- **DATA EXTRACTS**
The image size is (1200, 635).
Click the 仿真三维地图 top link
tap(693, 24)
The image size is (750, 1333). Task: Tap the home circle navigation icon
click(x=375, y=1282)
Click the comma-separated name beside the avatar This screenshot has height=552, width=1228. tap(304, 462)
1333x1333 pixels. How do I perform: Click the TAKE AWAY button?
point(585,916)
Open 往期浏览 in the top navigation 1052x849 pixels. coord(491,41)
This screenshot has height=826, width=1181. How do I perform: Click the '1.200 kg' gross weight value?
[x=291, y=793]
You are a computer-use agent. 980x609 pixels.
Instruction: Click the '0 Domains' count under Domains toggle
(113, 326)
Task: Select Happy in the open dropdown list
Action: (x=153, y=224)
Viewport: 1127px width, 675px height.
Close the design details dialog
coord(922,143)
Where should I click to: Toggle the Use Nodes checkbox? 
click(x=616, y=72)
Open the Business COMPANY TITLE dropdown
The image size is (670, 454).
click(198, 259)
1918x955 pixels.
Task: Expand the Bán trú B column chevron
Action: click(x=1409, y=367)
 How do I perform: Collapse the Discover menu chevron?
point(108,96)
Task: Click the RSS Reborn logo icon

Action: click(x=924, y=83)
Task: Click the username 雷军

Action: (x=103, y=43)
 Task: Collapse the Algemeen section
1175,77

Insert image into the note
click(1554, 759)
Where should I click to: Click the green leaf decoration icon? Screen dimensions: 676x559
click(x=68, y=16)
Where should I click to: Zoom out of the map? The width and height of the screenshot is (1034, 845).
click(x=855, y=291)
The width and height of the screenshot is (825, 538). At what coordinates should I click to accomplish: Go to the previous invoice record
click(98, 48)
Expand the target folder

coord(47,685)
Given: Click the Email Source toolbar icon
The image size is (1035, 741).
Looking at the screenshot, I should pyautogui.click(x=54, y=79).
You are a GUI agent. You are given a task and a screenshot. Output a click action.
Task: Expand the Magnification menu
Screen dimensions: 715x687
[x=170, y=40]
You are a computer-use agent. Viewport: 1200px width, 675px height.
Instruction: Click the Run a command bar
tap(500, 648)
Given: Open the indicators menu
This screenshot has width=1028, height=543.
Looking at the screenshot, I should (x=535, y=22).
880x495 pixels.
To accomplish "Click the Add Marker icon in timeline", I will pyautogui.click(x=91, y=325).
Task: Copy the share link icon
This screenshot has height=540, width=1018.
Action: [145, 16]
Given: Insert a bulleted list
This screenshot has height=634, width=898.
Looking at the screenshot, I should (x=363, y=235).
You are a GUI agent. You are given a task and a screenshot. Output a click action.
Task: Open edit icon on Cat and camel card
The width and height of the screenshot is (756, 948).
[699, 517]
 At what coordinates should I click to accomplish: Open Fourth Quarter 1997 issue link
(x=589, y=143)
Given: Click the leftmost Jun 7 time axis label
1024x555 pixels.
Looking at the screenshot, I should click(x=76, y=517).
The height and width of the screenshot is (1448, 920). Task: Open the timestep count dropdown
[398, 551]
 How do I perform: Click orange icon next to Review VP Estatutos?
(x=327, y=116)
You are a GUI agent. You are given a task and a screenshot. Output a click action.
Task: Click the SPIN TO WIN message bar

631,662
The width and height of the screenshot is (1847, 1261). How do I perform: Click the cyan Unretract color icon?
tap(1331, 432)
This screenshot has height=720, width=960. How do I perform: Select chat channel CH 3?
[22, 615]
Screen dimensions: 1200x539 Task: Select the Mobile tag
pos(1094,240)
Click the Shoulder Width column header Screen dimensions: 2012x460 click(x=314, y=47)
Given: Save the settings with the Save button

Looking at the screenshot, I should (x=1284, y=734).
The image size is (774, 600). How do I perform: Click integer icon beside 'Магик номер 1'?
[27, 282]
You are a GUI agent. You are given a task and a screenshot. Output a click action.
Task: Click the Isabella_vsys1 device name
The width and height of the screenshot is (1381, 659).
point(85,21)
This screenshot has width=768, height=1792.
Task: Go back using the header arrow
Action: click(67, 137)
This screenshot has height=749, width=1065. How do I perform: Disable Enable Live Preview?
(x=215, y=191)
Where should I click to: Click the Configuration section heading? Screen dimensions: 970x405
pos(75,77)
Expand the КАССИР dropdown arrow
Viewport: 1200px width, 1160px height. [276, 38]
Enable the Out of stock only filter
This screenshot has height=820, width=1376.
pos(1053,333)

- **PROBLEM TO SOLVE**
Read through the entries and count the lines where "computer" appears; respond with the number only.

- **RESPONSE AREA**
2